What do I know?
Really not much.
Last night you were cornered by an assassin, whose intent it obviously was to shoot you with his handgun. You didn't know why he was in a rage. You were petrified and begged him to calm down and not to kill you. He shot and the bullet entered your neck just into the right jugular. You were still conscious looking at his face as you felt the warmth of blood seeping into your neck tissue, expecting to soon lose consciousness and die.
Where does THAT come from? The scene was too unbearable for you, and towards the end of the dream you remember deciding to wake up, which you did very anxiously. Your fight-flight system in high gear you had escaped the nightmare. This felt like a mixed blessing - although you had escaped the violence of the dream state, you could not really feel relief and pretend 'it was just a dream'. On the contrary, you felt you had been forced to distance yourself from a hotspot in your neurofirings that is still there, although inaccessible to your waking consciousness, knowing that it will continue to cause chaos below your awareness. The intensity of the traumatic energy exceeded your window of tolerance. Waking up was only a partial release, leaving you unsettled.
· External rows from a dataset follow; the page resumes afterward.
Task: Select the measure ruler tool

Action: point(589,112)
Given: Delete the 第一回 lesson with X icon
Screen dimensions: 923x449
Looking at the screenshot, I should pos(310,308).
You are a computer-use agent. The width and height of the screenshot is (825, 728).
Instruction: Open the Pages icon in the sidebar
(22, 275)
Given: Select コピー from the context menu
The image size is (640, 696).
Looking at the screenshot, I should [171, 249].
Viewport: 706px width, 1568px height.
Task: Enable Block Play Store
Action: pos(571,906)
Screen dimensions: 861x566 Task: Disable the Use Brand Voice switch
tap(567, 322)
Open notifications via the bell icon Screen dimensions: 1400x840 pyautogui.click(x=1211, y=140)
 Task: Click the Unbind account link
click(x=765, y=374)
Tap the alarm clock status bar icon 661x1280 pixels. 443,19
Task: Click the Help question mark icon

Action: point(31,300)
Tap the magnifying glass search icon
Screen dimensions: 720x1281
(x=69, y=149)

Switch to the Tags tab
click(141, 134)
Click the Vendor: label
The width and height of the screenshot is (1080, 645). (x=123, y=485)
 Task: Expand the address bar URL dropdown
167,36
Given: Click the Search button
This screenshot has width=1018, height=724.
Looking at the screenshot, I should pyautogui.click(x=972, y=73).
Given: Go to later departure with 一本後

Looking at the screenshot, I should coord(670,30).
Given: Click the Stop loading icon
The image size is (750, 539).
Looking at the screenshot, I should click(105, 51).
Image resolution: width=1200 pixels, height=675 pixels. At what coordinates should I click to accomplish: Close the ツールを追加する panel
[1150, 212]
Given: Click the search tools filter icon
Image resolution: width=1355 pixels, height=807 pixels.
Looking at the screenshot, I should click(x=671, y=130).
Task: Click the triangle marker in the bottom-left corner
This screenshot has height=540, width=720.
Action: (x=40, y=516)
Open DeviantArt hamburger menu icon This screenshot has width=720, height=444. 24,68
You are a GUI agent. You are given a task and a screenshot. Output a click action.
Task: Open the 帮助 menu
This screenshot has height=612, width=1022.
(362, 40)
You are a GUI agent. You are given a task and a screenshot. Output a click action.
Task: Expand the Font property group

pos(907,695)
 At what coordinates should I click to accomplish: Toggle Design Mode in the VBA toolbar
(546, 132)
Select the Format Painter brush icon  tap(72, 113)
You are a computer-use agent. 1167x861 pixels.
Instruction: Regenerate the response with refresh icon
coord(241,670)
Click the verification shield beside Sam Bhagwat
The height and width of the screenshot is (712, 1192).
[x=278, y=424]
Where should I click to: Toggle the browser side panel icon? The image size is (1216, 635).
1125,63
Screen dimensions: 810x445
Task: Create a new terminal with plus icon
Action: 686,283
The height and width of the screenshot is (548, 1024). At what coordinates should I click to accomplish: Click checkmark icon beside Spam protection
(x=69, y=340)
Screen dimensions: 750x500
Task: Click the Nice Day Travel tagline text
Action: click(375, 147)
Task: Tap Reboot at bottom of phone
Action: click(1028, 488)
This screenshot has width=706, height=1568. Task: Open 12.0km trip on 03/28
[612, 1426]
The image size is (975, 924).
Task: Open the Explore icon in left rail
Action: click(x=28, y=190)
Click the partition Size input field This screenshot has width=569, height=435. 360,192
You wish you could have had more observing power during the dream state to actually stay awake as you died, deeply connect with your assassin and get to the bottom of this neurofiring chaos you know little about. There is healing in shaking hands with the enemy. After all you are the assassin; you made yourself into the assassin by disowning the energy flow the assassin has come to represent. What motivates you to create this particular drama?
Sitting in meditation you settle into the great space of silent Being, massaged, decomposed, digested and transformed by the subtle strength of emptiness. You have stepped out of reality's way. You don't meditate anymore - awareness meditates you, and you feel how its energy begins to fire up the antechambers of the crime scene, purifying everything in its path. You cannot begin to fathom the impenetrable method with which reality moves towards healing. All you can do is be really awake, trust and surrender. Reality's meandering moves make no sense.
Did I say the crime of the dream is inaccessible to your waking consciousness? It is true that your conceptual self-awareness dominates in day-to-day living, that going back to the crime scene is aversive and furthest from your good citizen preoccupations. But you know to look closer! Your hands gripping the steering wheel too tightly as you drive to do some errands, a strangely dampened mood as you pick up a prescription, suspiciously insistent ruminations around the anticipation of seeing your friend at 2 o'clock, why the memory of helping your grandfather stack a pile of firewood at the age of about 9?, seemingly out of the blue craving an ice mocha even though you are well fed, your walking pace definitely accelerated for no reason, and as you walk you hit your heels more forcefully onto the pavement than usual.
You notice, you take a deep breath, shake your body a bit as you relax your walk. You stretch a bit and settle into the outbreath and sit down in stillness for a moment as soon as circumstances allow. You listen as you penetrate your body with awareness because you know that only embodied self-awareness can get you further. You begin to feel the insidious suffering you were not aware of a moment ago. Is it connected with the dream? Partly, but there are certainly many other influences.
You want the tension to all go away - quickly and on demand; but it doesn't - it lingers (you remember that the interoceptive neurofibres are not myelinated and therefore slow in their neuroprocessing) and you are clear on your meditation tools. That's all you need, knowing that you know what you are doing as you meet the immense complexity of Being, and then patience, perseverance - a thousand years project! You don't understand the connection to your dream, and yet you sense it, like the hound following the scent of its pray. You intuit the assassin - he is just good at hiding. You know that like most of us, you survived your share of wars, and you experience the scars. Now it is a matter of waiting it out in awareness, allowing the neurons to rewire in their own time.
For much of it you just don't know and have no choice but to yield to ignorance - yet you are on some sort of knowing path, a different kind of knowing, a healing process. After all, during the dream you did make the decision to take care of yourself and wake up - that's a step ahead of complete unawareness.
Your journey touches me and many others. The many unanswered questions make so much sense. We all can learn from walking with you on this adventure of discovery. We may even teach others how to walk that path. How can we teach the unknowable?